Although epidemiological studies suggest that people with minor impairment of renal function are at higher risk of stroke and coronary heart disease, the mechanisms underlying this relation are unclear. One explanation may lie with observations that deterioration in renal function is accompanied by elevations in plasma homocysteine concentrations. There is evidence that moderate hyperhomocysteinemia may play a causal role in atherosclerotic disease. We investigated the relations between renal function, plasma homocysteine and atherosclerosis of the carotid arteries in 128 men and women aged 69–74 years. Renal function was assessed by creatinine clearance and serum creatinine. Duplex ultrasonography was used to quantify the degree of stenosis in the extracranial carotid arteries.
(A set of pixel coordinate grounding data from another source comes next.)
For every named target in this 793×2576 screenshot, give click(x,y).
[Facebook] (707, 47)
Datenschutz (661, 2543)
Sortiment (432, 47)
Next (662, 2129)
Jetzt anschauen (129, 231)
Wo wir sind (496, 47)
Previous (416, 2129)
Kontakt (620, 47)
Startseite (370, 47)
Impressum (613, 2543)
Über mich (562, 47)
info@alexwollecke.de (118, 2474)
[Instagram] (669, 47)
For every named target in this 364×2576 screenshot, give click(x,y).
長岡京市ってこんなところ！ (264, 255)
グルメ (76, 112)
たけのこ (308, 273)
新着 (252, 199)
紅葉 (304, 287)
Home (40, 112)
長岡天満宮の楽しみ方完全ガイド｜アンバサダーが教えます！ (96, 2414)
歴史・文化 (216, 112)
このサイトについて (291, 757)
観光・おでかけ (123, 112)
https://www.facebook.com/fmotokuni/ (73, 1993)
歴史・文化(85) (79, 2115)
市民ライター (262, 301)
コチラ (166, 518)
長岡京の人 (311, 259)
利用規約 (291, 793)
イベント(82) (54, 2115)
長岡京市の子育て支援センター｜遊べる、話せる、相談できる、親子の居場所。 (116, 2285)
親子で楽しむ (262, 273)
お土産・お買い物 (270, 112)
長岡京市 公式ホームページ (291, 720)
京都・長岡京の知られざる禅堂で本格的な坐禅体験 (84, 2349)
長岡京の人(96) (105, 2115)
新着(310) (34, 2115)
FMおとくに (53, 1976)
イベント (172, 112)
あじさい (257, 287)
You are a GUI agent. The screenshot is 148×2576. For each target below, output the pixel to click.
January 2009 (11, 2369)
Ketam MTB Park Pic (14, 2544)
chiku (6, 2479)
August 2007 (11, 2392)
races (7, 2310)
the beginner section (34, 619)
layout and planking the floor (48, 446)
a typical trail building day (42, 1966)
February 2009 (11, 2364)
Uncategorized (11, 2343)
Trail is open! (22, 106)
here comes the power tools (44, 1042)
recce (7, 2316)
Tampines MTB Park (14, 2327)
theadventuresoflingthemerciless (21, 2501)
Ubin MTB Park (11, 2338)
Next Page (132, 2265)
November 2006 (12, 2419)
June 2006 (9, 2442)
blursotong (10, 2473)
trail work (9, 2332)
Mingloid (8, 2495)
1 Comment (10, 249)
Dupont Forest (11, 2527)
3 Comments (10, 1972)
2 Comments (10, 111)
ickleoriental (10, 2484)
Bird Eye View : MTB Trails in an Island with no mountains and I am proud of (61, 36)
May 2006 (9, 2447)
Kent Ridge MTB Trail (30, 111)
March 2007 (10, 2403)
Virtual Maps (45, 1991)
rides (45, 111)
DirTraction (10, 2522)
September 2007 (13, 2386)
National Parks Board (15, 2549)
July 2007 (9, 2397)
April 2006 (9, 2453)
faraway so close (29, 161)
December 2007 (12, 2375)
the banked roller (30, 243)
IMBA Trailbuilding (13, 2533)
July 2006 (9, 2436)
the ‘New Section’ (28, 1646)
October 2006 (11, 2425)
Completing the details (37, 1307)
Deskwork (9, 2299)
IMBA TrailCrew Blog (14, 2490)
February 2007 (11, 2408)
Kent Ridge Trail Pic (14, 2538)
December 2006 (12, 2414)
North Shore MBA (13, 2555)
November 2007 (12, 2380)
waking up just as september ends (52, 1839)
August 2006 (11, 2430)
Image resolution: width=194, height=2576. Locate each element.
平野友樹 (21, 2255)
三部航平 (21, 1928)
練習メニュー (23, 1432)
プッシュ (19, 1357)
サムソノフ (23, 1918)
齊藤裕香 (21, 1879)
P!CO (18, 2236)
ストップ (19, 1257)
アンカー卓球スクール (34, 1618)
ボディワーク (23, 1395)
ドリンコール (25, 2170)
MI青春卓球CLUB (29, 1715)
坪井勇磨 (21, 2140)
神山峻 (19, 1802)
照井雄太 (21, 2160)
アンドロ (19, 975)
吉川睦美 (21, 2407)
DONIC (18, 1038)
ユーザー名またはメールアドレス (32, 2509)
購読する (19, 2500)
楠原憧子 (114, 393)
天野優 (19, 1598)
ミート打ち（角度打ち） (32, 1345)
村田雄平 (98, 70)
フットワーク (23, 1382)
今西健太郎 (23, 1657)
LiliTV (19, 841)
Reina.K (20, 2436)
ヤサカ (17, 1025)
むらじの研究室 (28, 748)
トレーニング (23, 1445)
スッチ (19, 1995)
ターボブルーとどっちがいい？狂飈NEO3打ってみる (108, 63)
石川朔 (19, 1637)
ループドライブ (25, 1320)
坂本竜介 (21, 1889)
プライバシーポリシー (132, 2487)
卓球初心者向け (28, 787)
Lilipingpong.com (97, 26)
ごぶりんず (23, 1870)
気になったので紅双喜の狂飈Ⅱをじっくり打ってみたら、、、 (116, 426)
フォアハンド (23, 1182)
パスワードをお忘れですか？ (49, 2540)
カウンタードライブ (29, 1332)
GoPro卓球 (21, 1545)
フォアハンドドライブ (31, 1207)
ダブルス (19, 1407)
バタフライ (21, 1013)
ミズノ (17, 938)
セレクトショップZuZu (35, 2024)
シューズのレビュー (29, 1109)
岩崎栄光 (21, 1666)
Severity of carotid atherosclerosis was greatest in men and women with the poorest renal function, whether measured by creatinine clearance or serum creatinine. After adjustment for plasma homocysteine, pulse pressure and other cardiovascular risk factors, the odds ratio for having carotid stenosis >30% was 4.3 (95% CI 1.4–12.9) in those whose creatinine clearance rate was 55 ml/min or less compared with those whose creatinine clearance rate was >73 ml/min. Even small decrements in renal function were associated with increased risk; people whose creatinine clearance rate was between 56 and 73 ml/min had an odds ratio of 3.8 (95% CI 1.2–11.9). Plasma homocysteine concentrations were significantly higher in people with poorer renal function, but they did not explain the associations we found between carotid atherosclerosis and creatinine clearance or serum creatinine.